Tax Implications on Settlement Funds Received Pursuant to a Divorce or Legal Separation

If I receive a cash settlement from my divorce, do I need to report the money I received as income on my U.S. Income Tax Return?

It depends on how the funds are classified in the divorce (regardless of if it was an online divorce, uncontested divorce) or legal separation documents. An award of spousal support or spousal maintenance (i.e. alimony ) is taxable income to the individual who receives the support pursuant to I.R.C section 71(a). Thus, the person who is paying the support receives a tax deduction under I.R.C section 215. To qualify as spousal maintenance all of the following requirements must be met, (1) the payment must be in cash or its equivalent; (2) the payment must be received by or on behalf of a spouse or former spouse under a court order; (3) the court order must not specifically state that the income is not included as gross income or not allowed as deduction; (4) the individual receiving the support must not reside in the same household as the person paying the support; (5) there is no requirement for the payments to continue after the death of the party who is receiving the support; and (6) the person paying the support and the individual receiving the support must not file a joint tax return for the year in which the support is paid.

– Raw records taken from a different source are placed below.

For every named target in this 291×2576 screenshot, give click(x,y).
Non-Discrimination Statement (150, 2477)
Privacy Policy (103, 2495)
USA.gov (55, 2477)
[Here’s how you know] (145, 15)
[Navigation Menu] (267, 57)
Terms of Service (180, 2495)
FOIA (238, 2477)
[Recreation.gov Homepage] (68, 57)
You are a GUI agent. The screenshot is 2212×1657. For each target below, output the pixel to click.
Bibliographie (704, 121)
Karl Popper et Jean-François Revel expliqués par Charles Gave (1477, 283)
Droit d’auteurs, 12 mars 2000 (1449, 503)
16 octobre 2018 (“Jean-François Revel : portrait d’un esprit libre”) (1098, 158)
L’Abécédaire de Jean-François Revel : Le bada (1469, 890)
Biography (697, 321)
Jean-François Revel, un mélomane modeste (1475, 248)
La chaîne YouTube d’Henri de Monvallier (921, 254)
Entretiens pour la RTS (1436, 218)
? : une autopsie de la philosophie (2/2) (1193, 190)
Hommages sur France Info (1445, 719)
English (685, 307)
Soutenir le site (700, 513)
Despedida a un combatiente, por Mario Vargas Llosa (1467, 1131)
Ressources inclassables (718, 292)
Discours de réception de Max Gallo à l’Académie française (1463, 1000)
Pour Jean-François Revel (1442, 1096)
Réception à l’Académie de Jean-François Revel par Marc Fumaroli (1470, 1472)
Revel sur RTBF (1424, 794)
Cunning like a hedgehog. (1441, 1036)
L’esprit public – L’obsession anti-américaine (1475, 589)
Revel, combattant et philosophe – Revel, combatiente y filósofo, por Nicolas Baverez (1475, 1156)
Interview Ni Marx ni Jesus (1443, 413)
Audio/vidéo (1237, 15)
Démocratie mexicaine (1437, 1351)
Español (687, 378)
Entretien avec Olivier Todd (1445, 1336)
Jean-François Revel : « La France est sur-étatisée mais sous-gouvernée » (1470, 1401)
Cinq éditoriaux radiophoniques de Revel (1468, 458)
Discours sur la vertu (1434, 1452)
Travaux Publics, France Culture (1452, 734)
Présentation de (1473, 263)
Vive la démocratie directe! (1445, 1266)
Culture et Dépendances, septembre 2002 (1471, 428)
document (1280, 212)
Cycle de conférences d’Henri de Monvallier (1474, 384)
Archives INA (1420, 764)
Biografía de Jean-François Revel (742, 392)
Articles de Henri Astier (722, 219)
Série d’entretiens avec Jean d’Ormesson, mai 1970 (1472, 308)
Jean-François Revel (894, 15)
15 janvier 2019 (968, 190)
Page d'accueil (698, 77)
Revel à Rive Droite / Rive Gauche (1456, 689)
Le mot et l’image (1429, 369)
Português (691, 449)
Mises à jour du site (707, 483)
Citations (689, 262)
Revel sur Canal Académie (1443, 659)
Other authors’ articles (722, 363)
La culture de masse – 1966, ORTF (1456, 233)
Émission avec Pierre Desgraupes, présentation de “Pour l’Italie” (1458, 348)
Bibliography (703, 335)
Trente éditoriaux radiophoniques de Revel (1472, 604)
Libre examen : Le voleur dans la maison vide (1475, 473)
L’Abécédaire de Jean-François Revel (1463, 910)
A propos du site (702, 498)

A property settlement award or transfer of property between spouses incident to a divorce, however, is not subject to taxation under I.R.C section 1041. It may be beneficial for the parties to reach an agreement that does not divide all of the assets, but instead awards one of the parties a lump sum settlement for their equity interest in the marital property. For example, the parties may have a home worth $300,000.00 that is encumbered by a $100,000.00 mortgage. Instead of selling the home, incurring realtor fees, and then dividing the remaining proceeds from the sale, an agreement could be reached that awards the home to one spouse. In exchange, the individual awarded the home agrees to pay the other party $100,000.00 as a property settlement. Under this scenario, no taxable gain or loss is recognized on the transfer of the $100,000.00 property settlement pursuant to I.R.C section 1041.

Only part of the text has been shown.